Oleh: Direktur Democracy and Electoral Empowerment Partnership (DEEP) Neni Nur Hayati
RUANGPOLITIK.COM —Pemilih perempuan dinilai rentan terkena politik uang, termasuk pada Pemilu 2024 mendatang. Selain literasi mengenai regulasi kepemiluan maupun edukasi politik yang kurang, pemilih perempuan yang sudah mengetahui bahwa politik uang dilarang relatif tetap menerimanya.
Direktur Democracy and Electoral Empowerment Partnership (DEEP) Neni Nur Hayati menyampaikan hal itu berdasarkan hasil penelitiannya yang berjudul Money Politics and Regression of Democracy: Women Voters Vulnerability in Transactional Politics (Case Study of 2020 Regional Elections In Indonesia).
Hasil penelitian itu pun telah dipaparkan Neni dalam acara 9th World Conference on Women’s Studies 2023 di Thailand pada 11-12 Mei 2023, yang juga digelar secara daring. Di dalam konferensi dunia mengenai studi perempuan itu, Neni mewakili representasi dari Indonesia.

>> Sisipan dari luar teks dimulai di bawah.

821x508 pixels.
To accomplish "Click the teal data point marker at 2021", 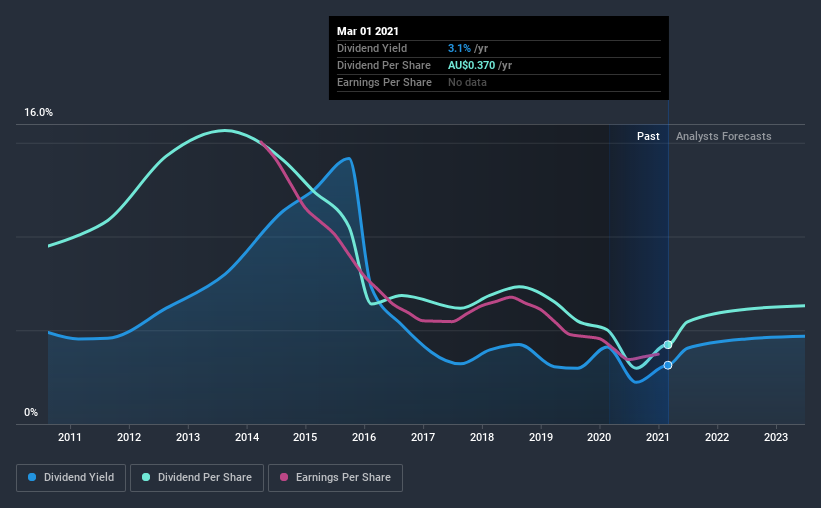I will click(668, 345).
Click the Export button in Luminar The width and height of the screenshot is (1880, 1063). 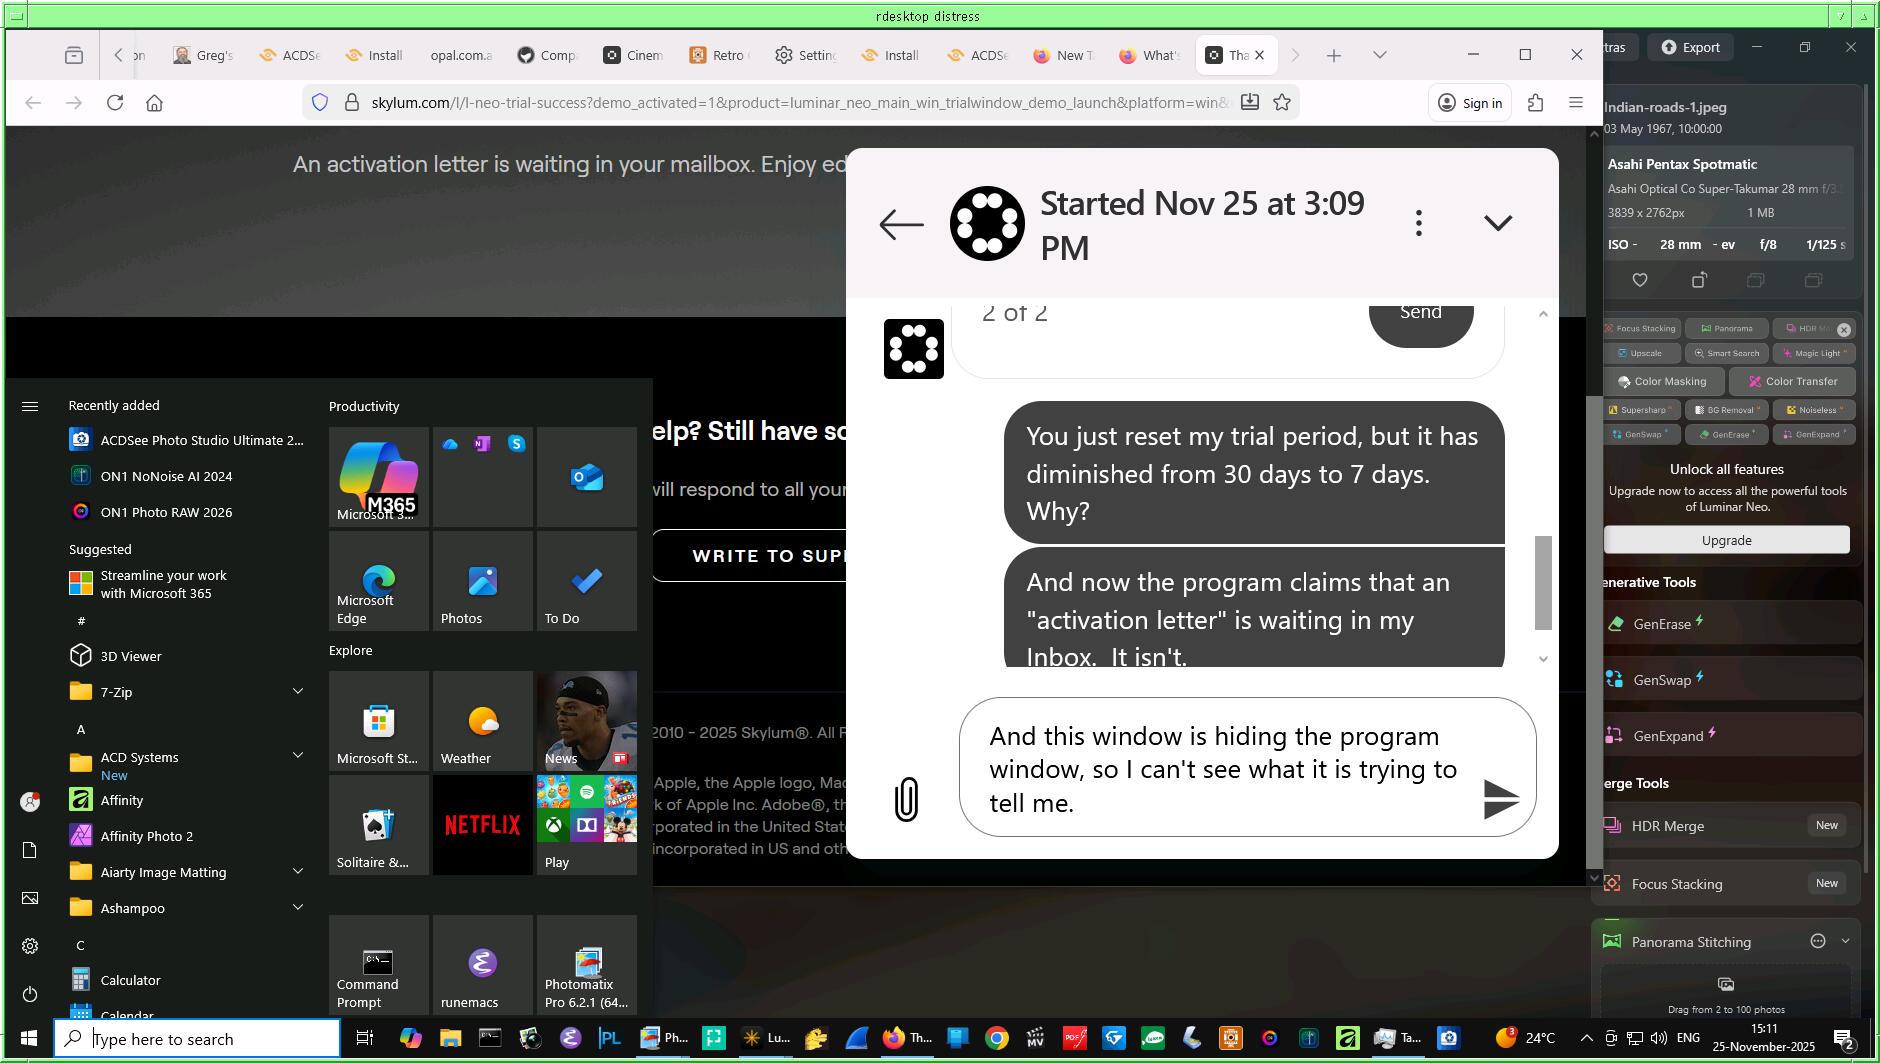coord(1691,47)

Dalam penelitiannya, Neni mengategorikan lima tipe pemilih. Pertama, pemilih yang menikmati politik uang. Kedua, pemilih yang menolak politik uang tetapi menerima politik uang. Ketiga, pemilih menolak politik uang dan menghindarinya, tetapi tidak mau melaporkan.

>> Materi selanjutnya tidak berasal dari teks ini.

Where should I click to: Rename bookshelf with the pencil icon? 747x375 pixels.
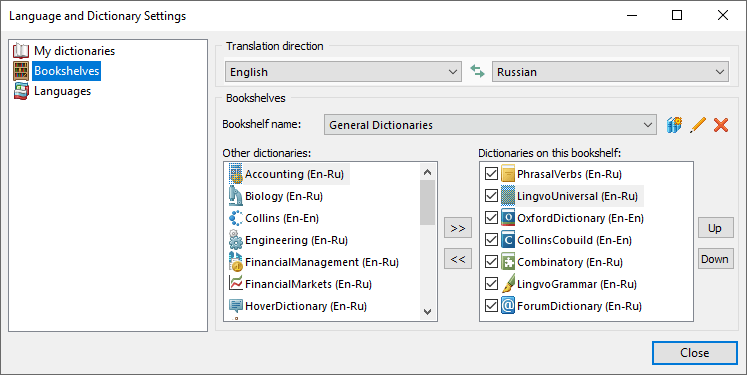tap(698, 125)
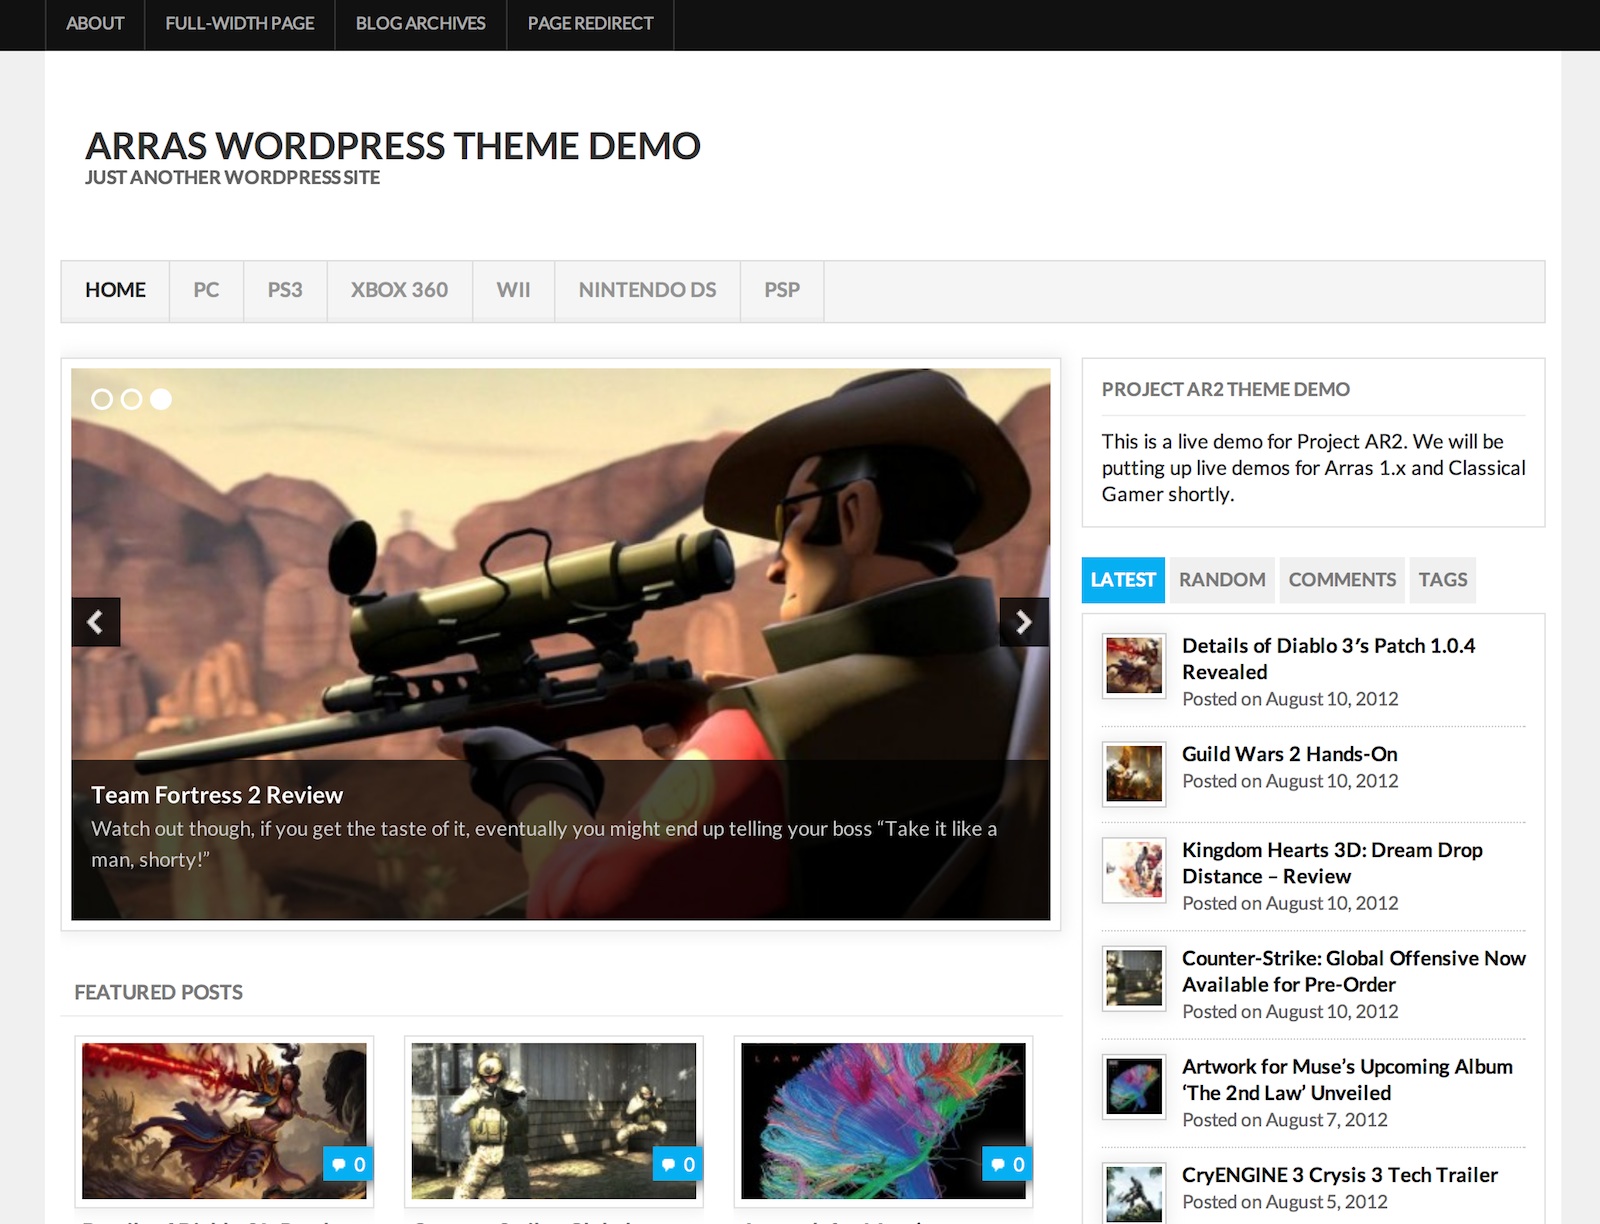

Sementara itu, tipe pemilih keempat ialah pemilih yang menolak politik uang dan mau melaporkannya. Adapun yang kelima adalah tipe pemilih yang menyaksikan politik uang maupun mengetahui informasi, kemudian berani melaporkannya.
“Sayangnya, dari lima kategori tersebut, kategori satu dan dua mendapatkan persentase paling tinggi. Menariknya, pemilih yang menikmati politik uang serta pemilih yang menolak politik uang tetapi menerimanya yang paling mendominasi adalah pemilih perempuan,” kata Neni, Senin, 15 Mei 2023.
Selain itu, menurut dia, pemilih di Indonesia tidak lebih dari suporter, sebagaimana dalam permainan sepak bola. Jika ada kampanye, tujuannya pun bukan untuk mencari pendidikan politik atau mendalami visi misi calon, melainkan lebih pada bagaimana mendapatkan kaos, suvenir, uang transpor, dan bukan sebagai pemilih.
“Dengan menggunakan pendekatan teori disonansi kognitif yang dicetuskan oleh Leon Festinger pada 1957, ada kondisi pemilih di mana antara perilaku dan keyakinan tidak sejalan. Di situlah terjadi moral hazard pemilih yang disebabkan tekanan dari pihak lain,” katanya.
Penyimpangan moral pemilih, lanjut dia, juga disebabkan oleh kebimbangan dalam memilih keputusan, karena kalau tidak menerima uang maka tidak bisa makan. Selain itu, pemilih juga mengetahui bahwa pemilu bertujuan untuk melahirkan pemimpin yang jujur dan adil, tapi sampai saat ini ternyata nyaris tidak ada pemimpin yang berpihak pada rakyat.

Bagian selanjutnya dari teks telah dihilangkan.